Quantitative Constraints on Metamorphism in the Variscides of Southern Brittany--a Complementary Pseudosection Approach

Abstract

Previous studies of metapelitic rocks from the core of the southern Brittany metamorphic belt suggest a complex clockwise P–T evolution. We use pseudosections calculated for an average subaluminous metapelite composition in the MnNCKFMASH system and average P–T calculations to investigate in more detail the metamorphic evolution of these rocks. For migmatites, sequential occurrence of kyanite, kyanite + staurolite and sillimanite suggests that a prograde evolution to P > 8 kbar at T ≈ 625°C was followed by a P decrease to around 6 kbar at 650°C. Subsequent heating and burial led to melting as a result of the incongruent breakdown of first muscovite then biotite; at the metamorphic peak (P ≈ 8 kbar, T ≈ 800°C), around 25 mol % melt and >20 mol % garnet are predicted.
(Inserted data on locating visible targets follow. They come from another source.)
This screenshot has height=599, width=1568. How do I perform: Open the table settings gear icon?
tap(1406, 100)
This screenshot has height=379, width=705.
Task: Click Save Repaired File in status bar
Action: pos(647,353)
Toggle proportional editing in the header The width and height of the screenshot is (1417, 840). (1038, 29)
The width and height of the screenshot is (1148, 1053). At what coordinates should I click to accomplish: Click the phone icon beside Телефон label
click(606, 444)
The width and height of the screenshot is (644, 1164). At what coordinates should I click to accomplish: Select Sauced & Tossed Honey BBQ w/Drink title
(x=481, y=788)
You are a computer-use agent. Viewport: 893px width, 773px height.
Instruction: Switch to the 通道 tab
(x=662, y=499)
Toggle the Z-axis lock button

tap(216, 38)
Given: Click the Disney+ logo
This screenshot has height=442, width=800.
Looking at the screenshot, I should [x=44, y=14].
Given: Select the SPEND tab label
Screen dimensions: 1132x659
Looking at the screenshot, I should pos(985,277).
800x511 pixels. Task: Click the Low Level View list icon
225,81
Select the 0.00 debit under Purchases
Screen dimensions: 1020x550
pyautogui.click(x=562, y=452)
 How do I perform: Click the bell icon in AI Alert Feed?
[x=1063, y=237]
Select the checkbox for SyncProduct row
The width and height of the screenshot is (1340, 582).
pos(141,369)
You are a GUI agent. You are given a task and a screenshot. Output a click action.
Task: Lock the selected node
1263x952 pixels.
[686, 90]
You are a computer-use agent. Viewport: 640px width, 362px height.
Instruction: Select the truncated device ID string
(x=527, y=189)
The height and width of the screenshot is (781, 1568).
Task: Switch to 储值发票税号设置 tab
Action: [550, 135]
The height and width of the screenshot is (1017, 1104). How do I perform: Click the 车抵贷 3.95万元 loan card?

The retrograde evolution began with conductive cooling, allowing crystallization of melt and retrograde replacement of garnet by reaction to biotite and sillimanite. Subsequent near-isothermal decompression from around P ≈ 6 kbar to P ≈ 4 kbar was associated with widespread development of cordierite and a second episode of melt generation. Microstructural relations in upper amphibolite-facies metapelites from the unit structurally overlying the migmatites are consistent with growth of staurolite, andalusite and white mica along the retrograde path. On the basis of phase relations that account for the quantity of H2O required to saturate a given assemblage, an influx of an H2O-rich volatile phase is implied, which we infer to have been derived from crystallizing melt in underlying granites. The close correspondence of predictions from pseudosections to thermobarometric results is encouraging, and the complementary approach used has allowed tighter constraints than before to be placed on the P–T–X evolution of this sector of the Variscides.